Greening the workforce: the case for sustainable skills
At my first Group Training National Conference, I was delighted to be invited to chair a session titled ‘Greening Group Training’.Many organisations are interested in how they can become more sustainable and I was pleased to see Group Training Australia (GTA) demonstrating leadership by featuring a session on how group training organizations (GTOs) are responding to the needs of industry and apprentices, and also incorporating sustainability policies and practices into their own businesses.
The panel session featured excellent examples of leadership in fostering skills for sustainability and introducing sustainable business policies and practices across a range of metropolitan, regional and remote GTOs. It featured WPC Group (Nicholas Wyman), Central West Group Apprentices (Ben Bardon) and Group Training Northern Territory (Mike Harrison).
Moving to a more sustainable economy will require changes to the ways Australians live, work and do business. These changes will create opportunities as well as challenges.
Aside from the benefits of cleaner, more efficient workplaces and homes, sustainable technologies and practices adopted by individuals, workplaces and communities will boost productivity and support job growth.
If Australia is to take advantage of these opportunities, existing workers across a range of industries, as well as VET students, will need to upskill or reskill in skills for sustainability.
The training sector will playa key role in the provision of these skills.
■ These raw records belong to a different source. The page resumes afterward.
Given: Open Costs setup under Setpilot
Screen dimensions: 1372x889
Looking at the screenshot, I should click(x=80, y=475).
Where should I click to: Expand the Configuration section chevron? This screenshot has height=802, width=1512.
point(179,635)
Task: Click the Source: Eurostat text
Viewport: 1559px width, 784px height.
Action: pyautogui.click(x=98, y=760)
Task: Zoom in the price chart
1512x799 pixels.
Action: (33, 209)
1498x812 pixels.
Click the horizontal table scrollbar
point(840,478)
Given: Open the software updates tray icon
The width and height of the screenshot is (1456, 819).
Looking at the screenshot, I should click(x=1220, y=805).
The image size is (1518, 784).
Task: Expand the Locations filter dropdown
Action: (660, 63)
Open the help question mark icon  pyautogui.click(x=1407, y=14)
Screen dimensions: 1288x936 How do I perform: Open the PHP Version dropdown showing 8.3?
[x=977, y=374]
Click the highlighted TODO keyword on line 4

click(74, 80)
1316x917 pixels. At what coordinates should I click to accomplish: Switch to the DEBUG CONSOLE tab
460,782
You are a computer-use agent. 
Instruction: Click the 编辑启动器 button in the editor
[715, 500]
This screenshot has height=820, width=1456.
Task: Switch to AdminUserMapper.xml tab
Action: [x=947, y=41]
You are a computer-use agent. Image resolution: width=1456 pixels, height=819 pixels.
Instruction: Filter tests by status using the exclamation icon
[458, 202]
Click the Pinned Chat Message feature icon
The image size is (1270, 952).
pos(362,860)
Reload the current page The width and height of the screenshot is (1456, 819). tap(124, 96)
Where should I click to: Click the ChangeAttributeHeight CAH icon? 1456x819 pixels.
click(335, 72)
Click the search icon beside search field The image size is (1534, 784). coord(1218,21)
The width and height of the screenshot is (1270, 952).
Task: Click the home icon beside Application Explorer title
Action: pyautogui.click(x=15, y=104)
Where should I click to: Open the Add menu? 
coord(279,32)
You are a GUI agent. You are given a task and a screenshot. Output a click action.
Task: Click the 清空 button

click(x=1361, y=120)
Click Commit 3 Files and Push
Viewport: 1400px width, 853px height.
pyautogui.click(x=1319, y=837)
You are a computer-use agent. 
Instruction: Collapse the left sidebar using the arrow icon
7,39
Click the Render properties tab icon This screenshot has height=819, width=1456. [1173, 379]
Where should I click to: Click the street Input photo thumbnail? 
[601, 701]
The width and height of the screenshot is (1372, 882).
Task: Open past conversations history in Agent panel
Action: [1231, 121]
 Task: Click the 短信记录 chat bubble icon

In particular, apprentices will need new skills to deliver services like water-wise plumbing and irrigation systems, recycled grey water and solar installations, Group training will playa key role by providing employers with apprentices that meet their specific needs for sustainable business practices.
To build the capacity of the training sector to deliver these skills, the Australian and state and territory governments negotiated a Green Skills Agreement in December 2009.
The key objectives of the Agreement are to embed skills for sustainability in Training Packages, and to ensure that all VET teachers have the expertise to teach these skills effectively. The Agreement will also develop strategies to assist workers most likely to need upskilling.
The Federal Department of Education, Employment and Workplace Relations hosts a Green Skills Agreement Implementation Group to ensure that the Agreement incorporates the perspectives of the VET sector and key industry groups.
More information on the Agreement is available at: www.deewr.gov.au/skillsforsustainability
The Green Skills Agreement, together with the complementary initiatives of GTOs, will ensure that skills for sustainability are an integral part of all vocational education and training.